En su 60º aniversario, Europa debe recuperar el corazón de sus ciudadanos

Hollande, Merkel, Gentiloni y Rajoy en su reunión en Versalles.
Hollande, Merkel, Gentiloni y Rajoy en su reunión en Versalles. EFE

Empieza hoy un Consejo Europeo de trámite, pero que preparará el inminente 60º aniversario de la Unión. Y se celebra tras una reunión del eje franco-alemán: aunque con acierto ampliado esta vez a Italia y España. La mejor noticia del (mejorable) encuentro fue su propia celebración. Al menos, ahí están, tirando mal que bien del carro común, frente a las agendas populistas.

En la intersección de esas reuniones se empieza a dirimir cuál debe ser el futuro de la Unión Europea (UE), según plantea el Libro Blanco de la Comisión, aunque su obligada agenda remite a un año electoral, reacio a los grandes proyectos comunes.

De momento se abre paso a lo que al final puede constituirse en mínimo común denominador de los Veintisiete (a la espera de las decisiones británicas): un esquema de avance más basado en distintas velocidades que en una común rapidez única. Incluso para quienes, como este periódico, preconizamos desde hace años una federalización más potente, más rápida y más eficaz de la Europa realmente existente, ese horizonte puede resultar asumible. Aunque sea menos deseable y seductor que la Europa cohesionada, articulada y armonizada a la que España siempre aspiró. Y sigue aspirando.

Pero con condiciones. La primera y principal es que las distintas velocidades sirvan al menos para garantizar la velocidad mínima necesaria de respuesta a los nuevos desafíos domésticos e internacionales. La segunda, que cumpla la panoplia de requisitos consagrados en el Tratado de Lisboa a tal efecto, el efecto equivalente a las cooperaciones reforzadas: que respeten el marco legal común; que posibiliten siempre la porosidad (descuelgue y acceso) entre los adscritos a un círculo y a otro; que no establezcan barreras permanentes entre los distintos socios.
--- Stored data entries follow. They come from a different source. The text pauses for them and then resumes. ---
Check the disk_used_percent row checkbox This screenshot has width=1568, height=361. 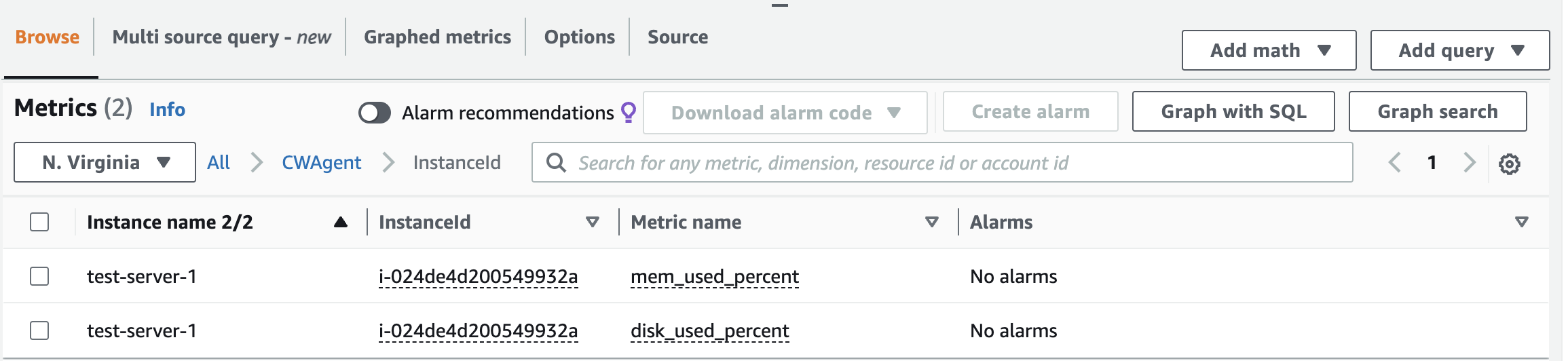(39, 330)
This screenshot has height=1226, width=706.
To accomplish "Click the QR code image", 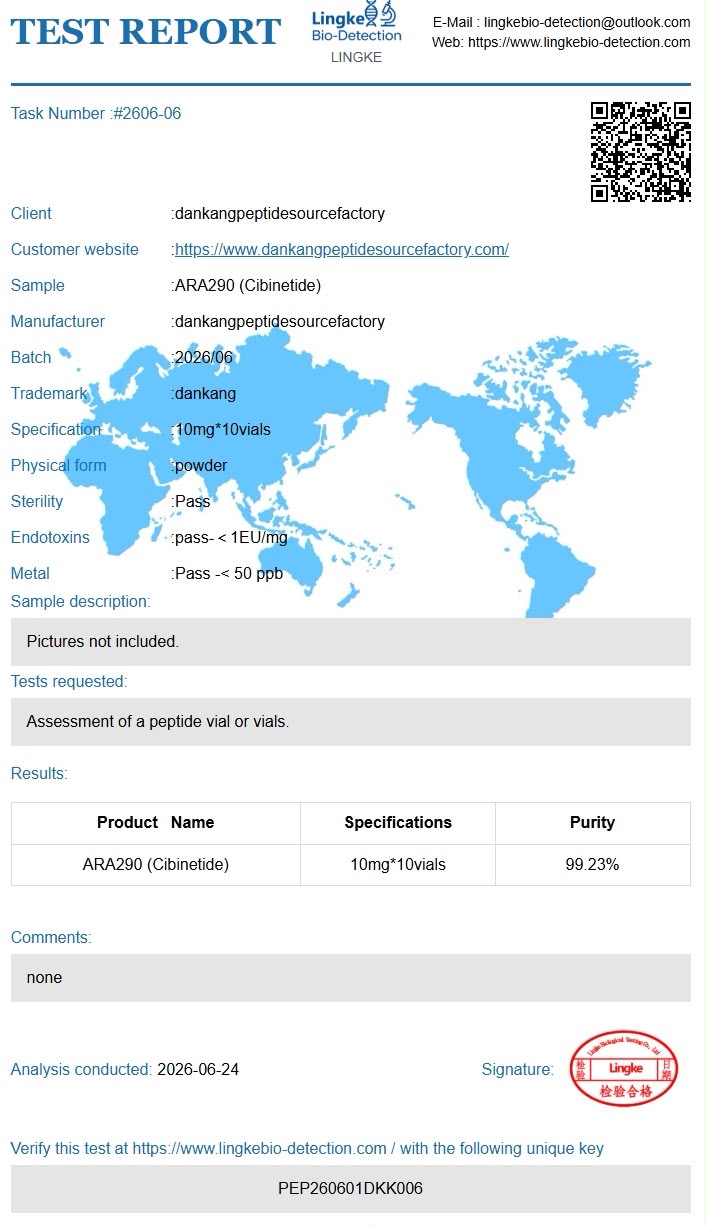I will (x=640, y=152).
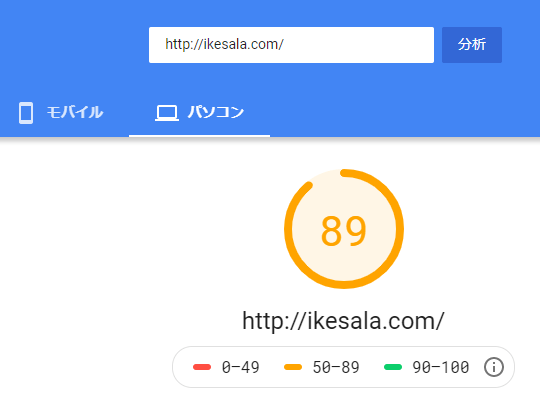The image size is (540, 404).
Task: Click the http://ikesala.com/ result heading
Action: (343, 321)
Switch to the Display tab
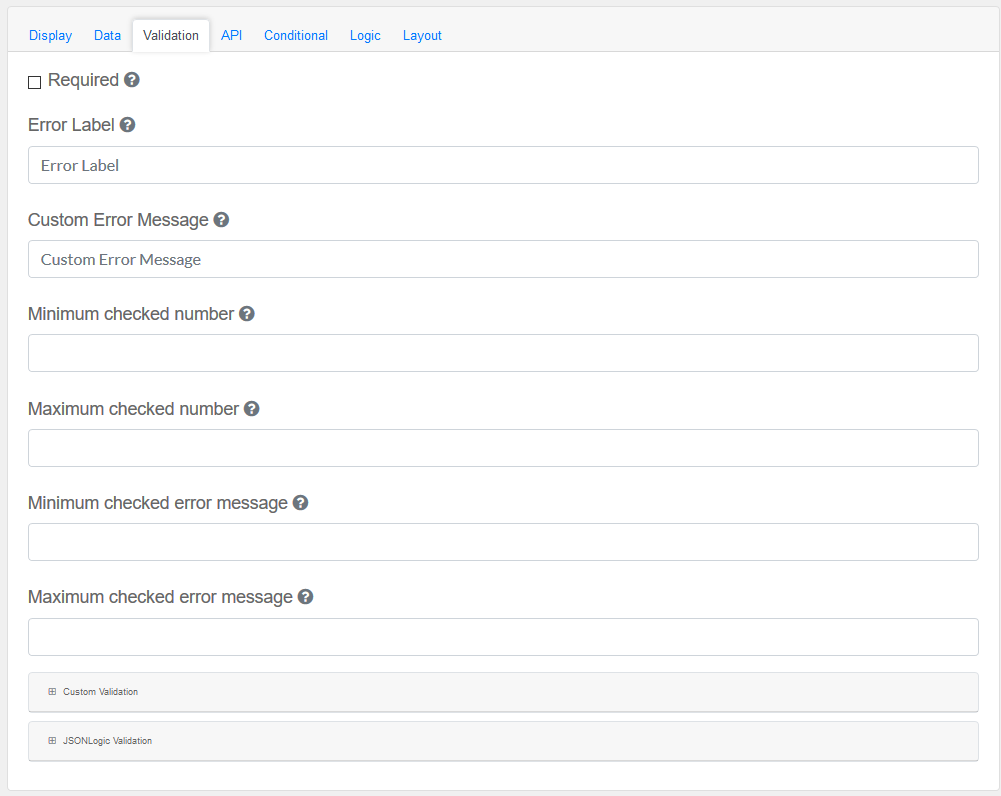 [50, 36]
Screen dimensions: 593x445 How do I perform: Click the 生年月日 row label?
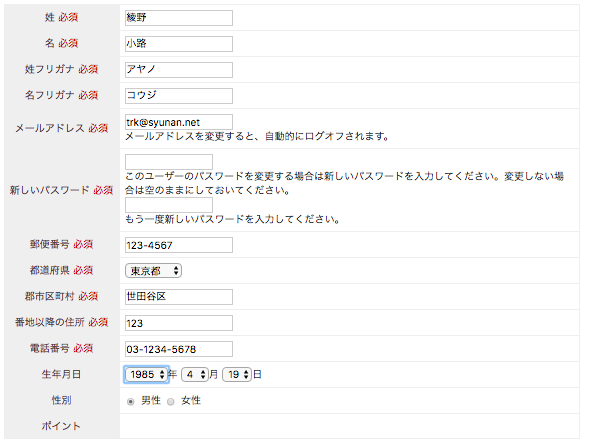point(61,374)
Ahora bien: todo eso tiene que ver sobre todo con las finalidades últimas y con los métodos para acercarse a ellas. Que necesitan maduración. Pero Europa no dispone de mucho tiempo para afrontar la singular coyuntura actual. Necesita, antes que nada, diseñar y obtener algunos signos prometedores para estimular a una ciudadanía que tiende a desconfiar de sí misma y de sus proyectos convencionales. Y así, tiende a descreer de ella misma, y de todo.

Formulado desde el realismo más obvio: la UE necesita éxitos palpables, como en su momento lo fueron la creación del euro, el intercambio estudiantil mediante el Erasmus o la libertad de circulación de Schengen. En tiempos de turbación, los resultados legitiman.

¿Cuáles? Desde luego, el muy necesario de completar la unión monetaria: pero no movilizará entusiasmos. Por supuesto, el de acrecentar la seguridad interior y la defensa externa: pero no exaltará los ánimos deprimidos. Convendrá añadir a todas esas asignaturas pendientes la de suturar las heridas sociales causadas por la Gran Recesión, y su mediocre manejo, causa evidente del creciente euroescepticismo.

Eso exige plantear también una agenda social con seguros de desempleo complementarios, horquillas de salarios mínimos, apoyos a los arrojados a la cuneta. Con modestia y preservando las competencias estatales concurrentes. Pero con decisión. O Europa gana los corazones de los desengañados, o se quedará sin sustento ni apoyo.